Methods: Data from the NIS for the years 2016 to 2022 were extracted, focusing on adult male admissions for priapism among patients with SCD. The study utilized ICD-10 codes to identify cases of SCD (D57.x) and priapism (N48.3). Variables analyzed included race, age, length of stay (LOS), the total cost of hospitalization, geographical region, hospital size, teaching status of the hospital, and primary payer. Statistical analyses were performed to calculate odds ratios (OR) and 95% confidence intervals (CI) to determine the likelihood of priapism admissions across different variables.

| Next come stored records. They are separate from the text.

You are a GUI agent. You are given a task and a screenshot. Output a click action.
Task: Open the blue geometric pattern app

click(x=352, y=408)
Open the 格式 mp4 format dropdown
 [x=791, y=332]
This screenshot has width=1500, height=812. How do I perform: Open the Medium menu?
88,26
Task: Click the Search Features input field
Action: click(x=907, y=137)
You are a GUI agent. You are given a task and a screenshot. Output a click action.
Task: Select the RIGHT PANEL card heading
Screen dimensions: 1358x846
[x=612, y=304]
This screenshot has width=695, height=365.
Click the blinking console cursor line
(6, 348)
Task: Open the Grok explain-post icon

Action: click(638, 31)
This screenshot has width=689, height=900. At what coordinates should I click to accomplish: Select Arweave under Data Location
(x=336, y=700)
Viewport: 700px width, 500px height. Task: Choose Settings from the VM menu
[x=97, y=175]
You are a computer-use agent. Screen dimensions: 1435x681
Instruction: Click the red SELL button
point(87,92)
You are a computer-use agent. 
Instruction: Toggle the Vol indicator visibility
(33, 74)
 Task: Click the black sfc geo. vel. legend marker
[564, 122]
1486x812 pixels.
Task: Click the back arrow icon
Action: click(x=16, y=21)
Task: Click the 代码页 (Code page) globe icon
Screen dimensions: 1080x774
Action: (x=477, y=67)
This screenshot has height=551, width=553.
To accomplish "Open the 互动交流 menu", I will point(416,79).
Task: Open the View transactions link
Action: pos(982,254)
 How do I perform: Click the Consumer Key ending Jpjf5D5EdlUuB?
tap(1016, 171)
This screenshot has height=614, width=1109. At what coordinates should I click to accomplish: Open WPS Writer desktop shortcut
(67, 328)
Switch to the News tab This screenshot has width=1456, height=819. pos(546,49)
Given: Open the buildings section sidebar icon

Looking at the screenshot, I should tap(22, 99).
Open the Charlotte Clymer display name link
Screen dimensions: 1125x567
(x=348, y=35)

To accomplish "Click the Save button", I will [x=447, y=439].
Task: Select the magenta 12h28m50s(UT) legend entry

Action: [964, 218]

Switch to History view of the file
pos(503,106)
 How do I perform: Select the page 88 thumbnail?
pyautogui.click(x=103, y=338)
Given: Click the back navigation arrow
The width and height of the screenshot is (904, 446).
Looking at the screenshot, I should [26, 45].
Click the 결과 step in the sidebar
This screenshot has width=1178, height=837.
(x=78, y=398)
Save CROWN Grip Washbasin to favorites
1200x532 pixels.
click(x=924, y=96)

Results: The total SCD admissions during the study period were approximately 530,484, with 2.8% (14,853) of these admissions being for priapism. The median age of patients admitted for priapism was 28 years (18-45). The racial distribution was predominantly African American (90%), with other races accounting for 10%. The average length of stay for priapism admissions was 5.4 days (SD: 2.3 days). The average total cost per admission was $18,500 ($12,000-$35,000). Geographically, 25% of admissions occurred in the Northeast, 20% in the Midwest, 40% in the South, and 15% in the West. Regarding hospital size, 10% of the admissions were in small hospitals, 35% in medium hospitals, and 55% in large hospitals. Teaching hospitals accounted for 70% of admissions, compared to 30% in non-teaching hospitals. Primary payer data indicated that 40% of the admissions were covered by Medicaid, 20% by Medicare, 25% by private insurance, and 15% were uninsured or covered by other means.
Odds ratio calculations for the incidence of priapism revealed that African American patients had an odds ratio of 2.8 (95% CI: 2.4-3.2, p < 0.001) compared to other races. Younger patients (18-30 years) had an odds ratio of 1.9 (95% CI: 1.6-2.2, p < 0.001) compared to older patients (31-40 years). Patients in the South had an odds ratio of 1.6 (95% CI: 1.4-1.9, p < 0.01) compared to those in the Northeast. Those admitted to large hospitals had an odds ratio of 1.4 (95% CI: 1.2-1.6, p < 0.01) compared to small hospitals. Patients in teaching hospitals had an odds ratio of 1.7 (95% CI: 1.5-2.0, p < 0.001) compared to those in non-teaching hospitals. Medicaid patients had an odds ratio of 2.1 (95% CI: 1.8-2.4, p < 0.001) compared to those with private insurance.
Conclusion: This study highlights significant disparities in the incidence of priapism among SCD patients across different demographic groups, hospital settings, and geographical regions. Targeted interventions are necessary to improve healthcare delivery and outcomes for this vulnerable population.
No relevant conflicts of interest to declare.